James Bullard, president of the St. Louis Fed, told CNN of the possibility of an interest rate hike next month currently on the Fed's cards to curb inflation: "We are missing our inflation target on our preferred measure... and policy is still at rock bottom lows and we've still got asset purchases going on."

"This is a moment where we need to shift to less accommodation," Bullard conceded.

Any stock revival would bear the brunt of a fast-tracked anti-inflation measure by the Fed, and bitcoin would certainly be affected given its correlation with equities.

Odds

Material Indicators revealed that bitcoin demand on Binance had gone cold and below $40,000. Any sudden move could send the crypto asset on a dive to $35,000 ground.

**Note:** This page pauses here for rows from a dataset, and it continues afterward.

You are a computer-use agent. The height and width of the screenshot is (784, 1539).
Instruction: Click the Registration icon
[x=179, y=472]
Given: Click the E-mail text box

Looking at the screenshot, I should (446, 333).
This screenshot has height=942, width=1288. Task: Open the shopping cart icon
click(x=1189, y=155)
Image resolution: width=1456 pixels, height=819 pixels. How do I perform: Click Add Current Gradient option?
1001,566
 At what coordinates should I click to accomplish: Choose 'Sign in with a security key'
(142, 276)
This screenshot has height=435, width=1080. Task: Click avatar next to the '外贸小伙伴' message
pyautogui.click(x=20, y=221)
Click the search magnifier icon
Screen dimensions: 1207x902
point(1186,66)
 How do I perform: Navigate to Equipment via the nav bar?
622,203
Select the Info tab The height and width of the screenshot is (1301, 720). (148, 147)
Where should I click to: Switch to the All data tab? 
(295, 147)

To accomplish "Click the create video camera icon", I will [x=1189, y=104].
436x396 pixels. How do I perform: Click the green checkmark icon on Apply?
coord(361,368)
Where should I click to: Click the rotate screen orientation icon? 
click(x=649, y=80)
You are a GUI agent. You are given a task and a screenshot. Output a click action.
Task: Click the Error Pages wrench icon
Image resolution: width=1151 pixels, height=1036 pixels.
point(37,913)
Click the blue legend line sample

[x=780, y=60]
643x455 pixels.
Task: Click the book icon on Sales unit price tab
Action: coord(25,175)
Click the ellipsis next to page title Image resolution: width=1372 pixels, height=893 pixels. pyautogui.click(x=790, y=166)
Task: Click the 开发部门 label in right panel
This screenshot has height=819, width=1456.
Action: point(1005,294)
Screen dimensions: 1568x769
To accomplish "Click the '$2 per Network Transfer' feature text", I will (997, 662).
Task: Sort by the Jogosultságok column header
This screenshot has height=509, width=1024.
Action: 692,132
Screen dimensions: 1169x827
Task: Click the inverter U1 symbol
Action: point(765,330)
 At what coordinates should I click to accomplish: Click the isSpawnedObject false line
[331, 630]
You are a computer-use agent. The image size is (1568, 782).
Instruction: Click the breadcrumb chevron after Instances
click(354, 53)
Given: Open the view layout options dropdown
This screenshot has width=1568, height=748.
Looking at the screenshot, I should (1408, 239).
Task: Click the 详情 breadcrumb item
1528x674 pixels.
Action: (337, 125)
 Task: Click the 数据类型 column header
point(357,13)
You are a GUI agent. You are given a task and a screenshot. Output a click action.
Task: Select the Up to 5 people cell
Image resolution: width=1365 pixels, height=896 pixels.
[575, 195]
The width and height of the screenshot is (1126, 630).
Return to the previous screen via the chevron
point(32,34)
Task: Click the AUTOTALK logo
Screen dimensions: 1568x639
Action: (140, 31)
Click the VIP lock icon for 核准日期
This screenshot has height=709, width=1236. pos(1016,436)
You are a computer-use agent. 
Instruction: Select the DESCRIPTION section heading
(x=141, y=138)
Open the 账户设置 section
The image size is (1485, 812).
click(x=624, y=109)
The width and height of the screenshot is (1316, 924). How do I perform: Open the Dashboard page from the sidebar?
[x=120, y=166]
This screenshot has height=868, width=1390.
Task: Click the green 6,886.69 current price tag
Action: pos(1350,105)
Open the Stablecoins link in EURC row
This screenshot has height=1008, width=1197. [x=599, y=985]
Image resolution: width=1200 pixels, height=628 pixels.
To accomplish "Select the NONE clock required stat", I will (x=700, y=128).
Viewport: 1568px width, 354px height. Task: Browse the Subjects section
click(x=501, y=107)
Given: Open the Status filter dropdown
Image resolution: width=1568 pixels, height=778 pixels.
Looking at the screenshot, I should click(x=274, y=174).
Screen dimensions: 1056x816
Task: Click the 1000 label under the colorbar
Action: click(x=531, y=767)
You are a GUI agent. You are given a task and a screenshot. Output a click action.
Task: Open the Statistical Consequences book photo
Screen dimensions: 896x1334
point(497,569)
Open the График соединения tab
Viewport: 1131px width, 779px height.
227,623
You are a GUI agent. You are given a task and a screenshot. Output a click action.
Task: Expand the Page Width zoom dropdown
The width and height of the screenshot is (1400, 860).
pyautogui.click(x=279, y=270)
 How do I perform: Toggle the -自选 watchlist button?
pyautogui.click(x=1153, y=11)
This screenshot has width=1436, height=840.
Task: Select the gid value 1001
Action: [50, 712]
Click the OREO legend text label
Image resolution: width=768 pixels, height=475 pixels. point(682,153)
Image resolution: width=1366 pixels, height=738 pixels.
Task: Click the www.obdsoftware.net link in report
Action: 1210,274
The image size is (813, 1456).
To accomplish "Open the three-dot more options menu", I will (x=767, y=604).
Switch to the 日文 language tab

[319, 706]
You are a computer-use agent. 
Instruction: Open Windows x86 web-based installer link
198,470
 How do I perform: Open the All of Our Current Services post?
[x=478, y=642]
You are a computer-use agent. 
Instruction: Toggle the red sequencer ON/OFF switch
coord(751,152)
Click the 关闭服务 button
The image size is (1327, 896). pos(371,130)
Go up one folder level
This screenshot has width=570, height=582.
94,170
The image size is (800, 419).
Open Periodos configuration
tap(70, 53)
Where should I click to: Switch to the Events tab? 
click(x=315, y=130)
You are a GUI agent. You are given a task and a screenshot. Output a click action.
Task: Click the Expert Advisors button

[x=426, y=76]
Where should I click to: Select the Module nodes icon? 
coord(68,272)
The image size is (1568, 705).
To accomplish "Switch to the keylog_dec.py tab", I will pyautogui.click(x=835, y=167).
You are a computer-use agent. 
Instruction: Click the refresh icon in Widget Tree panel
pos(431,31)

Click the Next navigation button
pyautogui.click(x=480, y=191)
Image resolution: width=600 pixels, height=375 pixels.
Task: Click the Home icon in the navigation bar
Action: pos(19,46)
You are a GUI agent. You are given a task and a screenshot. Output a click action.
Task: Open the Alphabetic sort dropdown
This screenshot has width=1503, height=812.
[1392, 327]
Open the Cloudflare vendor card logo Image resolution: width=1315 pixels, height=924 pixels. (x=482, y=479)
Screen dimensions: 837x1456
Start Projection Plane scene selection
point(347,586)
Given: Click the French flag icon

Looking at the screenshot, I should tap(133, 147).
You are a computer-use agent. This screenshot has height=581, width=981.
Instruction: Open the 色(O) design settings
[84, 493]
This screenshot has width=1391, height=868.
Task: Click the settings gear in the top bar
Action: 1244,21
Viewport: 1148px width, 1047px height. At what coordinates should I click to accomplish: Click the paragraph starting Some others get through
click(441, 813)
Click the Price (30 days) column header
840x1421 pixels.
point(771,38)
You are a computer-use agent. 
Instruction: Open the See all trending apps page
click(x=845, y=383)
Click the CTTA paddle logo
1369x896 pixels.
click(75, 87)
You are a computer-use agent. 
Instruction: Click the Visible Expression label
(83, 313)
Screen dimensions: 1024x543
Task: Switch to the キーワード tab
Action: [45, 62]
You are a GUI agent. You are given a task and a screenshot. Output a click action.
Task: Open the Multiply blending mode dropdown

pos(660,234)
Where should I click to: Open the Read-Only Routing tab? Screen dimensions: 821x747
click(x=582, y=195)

The source added, "Doesn't mean that local support can't hold or that the fractal has been invalidated yet, but does increase downside risk of longing from this range."

The Federal Open Market Committee (FOMC) held a meeting in late January and pointed to a hike in March, according to the minutes.

"The Committee seeks to achieve maximum employment and inflation at the rate of 2 percent over the longer run," they read.

"In support of these goals, the Committee decided to keep the target range for the federal funds rate at 0 to 1/4 percent. With inflation well above 2 percent and a strong labor market, the Committee expects it will soon be appropriate to raise the target range for the federal funds rate."